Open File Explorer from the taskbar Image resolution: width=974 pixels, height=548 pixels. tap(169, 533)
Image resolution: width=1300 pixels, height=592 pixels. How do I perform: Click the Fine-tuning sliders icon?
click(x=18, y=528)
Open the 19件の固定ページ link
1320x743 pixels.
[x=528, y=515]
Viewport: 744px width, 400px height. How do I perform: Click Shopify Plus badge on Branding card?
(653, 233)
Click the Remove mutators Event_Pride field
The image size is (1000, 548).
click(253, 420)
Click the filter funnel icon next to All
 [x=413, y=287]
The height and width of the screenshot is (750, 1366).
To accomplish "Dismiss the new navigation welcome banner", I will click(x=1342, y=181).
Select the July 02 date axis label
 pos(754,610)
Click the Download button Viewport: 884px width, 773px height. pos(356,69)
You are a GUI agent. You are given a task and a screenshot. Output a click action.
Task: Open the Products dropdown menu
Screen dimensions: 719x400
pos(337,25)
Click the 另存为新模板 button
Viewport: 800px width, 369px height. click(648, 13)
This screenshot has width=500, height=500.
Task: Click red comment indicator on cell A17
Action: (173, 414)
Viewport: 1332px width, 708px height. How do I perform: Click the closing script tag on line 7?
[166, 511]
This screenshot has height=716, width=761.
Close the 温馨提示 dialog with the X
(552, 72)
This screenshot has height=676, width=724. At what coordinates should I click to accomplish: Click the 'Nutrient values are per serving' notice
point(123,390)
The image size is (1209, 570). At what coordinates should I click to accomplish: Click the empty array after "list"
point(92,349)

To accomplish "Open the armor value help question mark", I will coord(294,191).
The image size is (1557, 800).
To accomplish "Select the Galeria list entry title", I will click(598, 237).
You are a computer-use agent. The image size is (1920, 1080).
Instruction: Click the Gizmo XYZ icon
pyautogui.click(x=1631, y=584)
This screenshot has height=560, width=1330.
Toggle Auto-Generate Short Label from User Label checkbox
----------------
=== Assigned task ===
Restate the records word for word, keeping every line.

=== Written solution ===
Open File Explorer from the taskbar Image resolution: width=974 pixels, height=548 pixels. tap(169, 533)
Image resolution: width=1300 pixels, height=592 pixels. How do I perform: Click the Fine-tuning sliders icon?
click(x=18, y=528)
Open the 19件の固定ページ link
1320x743 pixels.
[x=528, y=515]
Viewport: 744px width, 400px height. How do I perform: Click Shopify Plus badge on Branding card?
(653, 233)
Click the Remove mutators Event_Pride field
The image size is (1000, 548).
click(253, 420)
Click the filter funnel icon next to All
 [x=413, y=287]
The height and width of the screenshot is (750, 1366).
To accomplish "Dismiss the new navigation welcome banner", I will click(x=1342, y=181).
Select the July 02 date axis label
 pos(754,610)
Click the Download button Viewport: 884px width, 773px height. pos(356,69)
You are a GUI agent. You are given a task and a screenshot. Output a click action.
Task: Open the Products dropdown menu
Screen dimensions: 719x400
pos(337,25)
Click the 另存为新模板 button
Viewport: 800px width, 369px height. click(648, 13)
This screenshot has width=500, height=500.
Task: Click red comment indicator on cell A17
Action: (173, 414)
Viewport: 1332px width, 708px height. How do I perform: Click the closing script tag on line 7?
[166, 511]
This screenshot has height=716, width=761.
Close the 温馨提示 dialog with the X
(552, 72)
This screenshot has height=676, width=724. At what coordinates should I click to accomplish: Click the 'Nutrient values are per serving' notice
point(123,390)
The image size is (1209, 570). At what coordinates should I click to accomplish: Click the empty array after "list"
point(92,349)

To accomplish "Open the armor value help question mark", I will coord(294,191).
The image size is (1557, 800).
To accomplish "Select the Galeria list entry title", I will click(598, 237).
You are a computer-use agent. The image size is (1920, 1080).
Instruction: Click the Gizmo XYZ icon
pyautogui.click(x=1631, y=584)
This screenshot has height=560, width=1330.
Toggle Auto-Generate Short Label from User Label checkbox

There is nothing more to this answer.